# Short task A:
Reproduce the stretch of the turkey hunting thread from "# This year" through "there right now?" word for word.
-- START OF Document section --
# This year so far



## marshal45

I live in Geauga county so can wait for Monday!! Went to portage county this past Monday and my buddy shot a real nice Tom at 6:30. Great start to the year really just a bonus week for us. I was in a field with a decoy in front of me and my buddy jumped in the woods behind me about ten yards. The gobbler came up the wood line towards me and before he could see he went in the woods and walked 30 yards from my buddy and wham. Went a couple more times without hearing a gobble. I have been to a few of my spots here in Geauga county to scout and have not heard a gobble. These are great spots where turkeys are every year. This has me quite concerned. What are you all experiencing out there right now?


----------



## huntindoggie22

Birds are really hen'd up right now. Watched one this morning that gobbled non stop on the roost for 25 minutes. Flew down 75 yards from me and headed the other way after his 2 hens. Only tom I saw by himself was on the way home.


----------



## snag

I've been out all week and saw two toms on Tuesday , talking a bit after light then shut up heading into private property, haven't heard any talking since then. Monday's suppose to be a gully washer starting early in the morning and windy. Hope you have a blind.
-- END OF Document section --
# Short task B:
Give the stretch of the entries below from the line containing "Viewport: 484px width, 1048px" through the line containing "click(364, 781)" as a numbered list, leaving out any blank lines and including nothing else.
-- START OF Input data --
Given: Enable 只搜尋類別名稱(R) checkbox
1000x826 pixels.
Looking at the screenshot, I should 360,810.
-- END OF Input data --
-- START OF Input data --
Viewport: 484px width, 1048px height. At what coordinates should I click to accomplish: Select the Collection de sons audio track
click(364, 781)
-- END OF Input data --
-- START OF Input data --
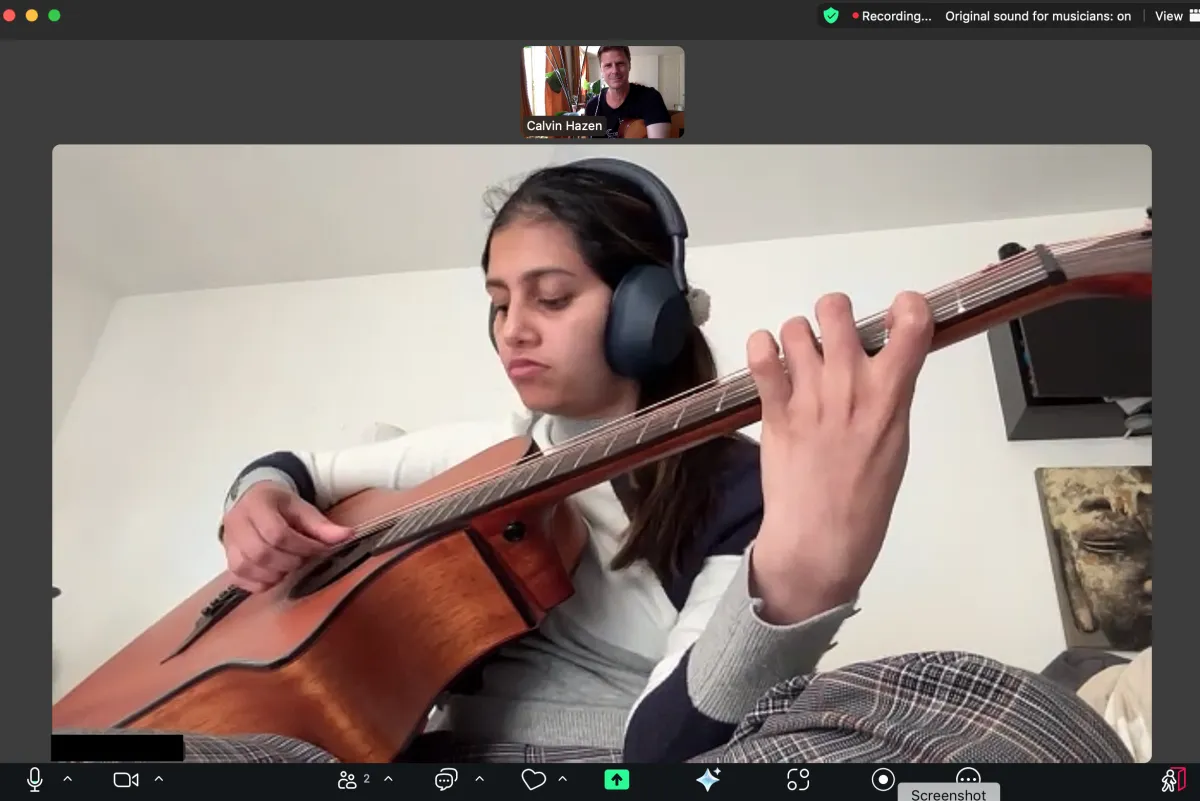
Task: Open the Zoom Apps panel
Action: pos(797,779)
-- END OF Input data --
# Task output A:
# This year so far



## marshal45

I live in Geauga county so can wait for Monday!! Went to portage county this past Monday and my buddy shot a real nice Tom at 6:30. Great start to the year really just a bonus week for us. I was in a field with a decoy in front of me and my buddy jumped in the woods behind me about ten yards. The gobbler came up the wood line towards me and before he could see he went in the woods and walked 30 yards from my buddy and wham. Went a couple more times without hearing a gobble. I have been to a few of my spots here in Geauga county to scout and have not heard a gobble. These are great spots where turkeys are every year. This has me quite concerned. What are you all experiencing out there right now?

# Task output B:
1. Viewport: 484px width, 1048px height. At what coordinates should I click to accomplish: Select the Collection de sons audio track
2. click(364, 781)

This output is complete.